The Yale Glee Club Associates, the alumni of the club, established the Yale Glee Club Service Through Music fellowship to allow students to conduct public service through music, Westphal said. For instance, students could set up a youth chorus in an economically disadvantaged area or create a new community engagement program for existing choral organizations, according to the fellowship’s description.
All seven fellowships were established and funded by alumni donors.
“Some of the fellowships were set up quite a while ago and some more recently, but all with the intent of supporting the next stage after graduation,” Westphal said. “Sometimes it is difficult to make these decisions when you are still in college. It helps to have time to develop ideas and thoughts about what your next step will actually be.”
Paul Holden ’17, one of the current recipients of the Charles P. Howland fellowship, is working as an intern at DB Perú, a Peruvian public health organization. Holden works in Amazonia, in the remote lower Napo River with 28 communities, most of which do not have access to health care.
His main project there is to evaluate the impact of DB Perú’s education programs on local midwifery and community health leaders.

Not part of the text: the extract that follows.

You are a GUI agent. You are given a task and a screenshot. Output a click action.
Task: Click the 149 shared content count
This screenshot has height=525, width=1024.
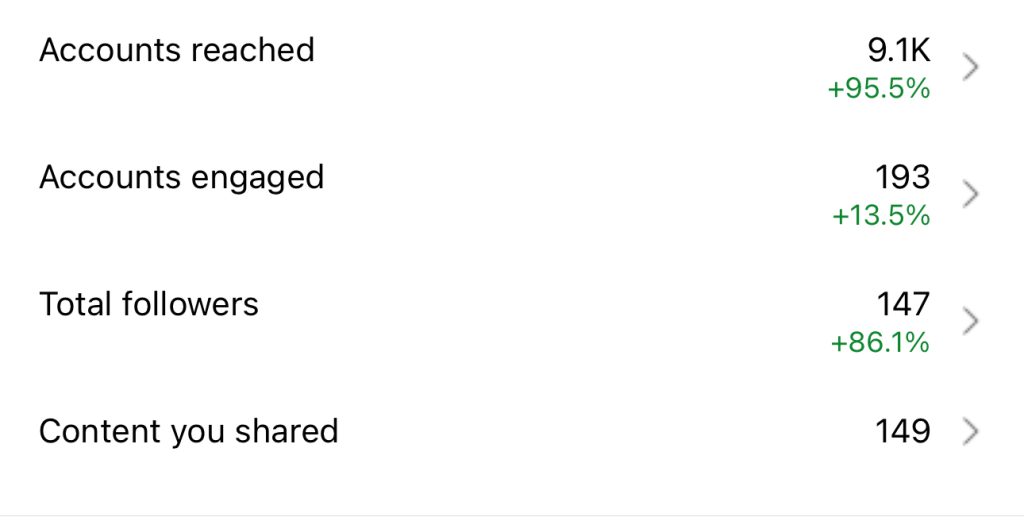903,431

“I’ve seen incredible poverty, and as a future physician I believe grappling with inequality in health care is just as important as learning which drugs to prescribe,” Holden said “After this year, I’ll have a better idea of what I want to do in the future with my career and public health.”
William Drexel ’16, a 2016-17 Gordon Grand fellow, said the fellowship allowed him to conduct independent research across India on environmentalism and religion and contribute to emergency maritime search and rescue activities off the coasts of Greece and Libya.
Drexel added that doing research gave him a chance to “get on the ground” with issues he has been studying at a distance throughout his time at Yale.
“I feel pretty indebted to the fellowships,” Drexel said. “It really was one of the most formative and interesting years of my life. Having the freedom to really dig into projects in a hands-on manner straight from your studies is deeply valuable.”
This academic year, the deadline to apply for a postgraduate fellowship is January 31.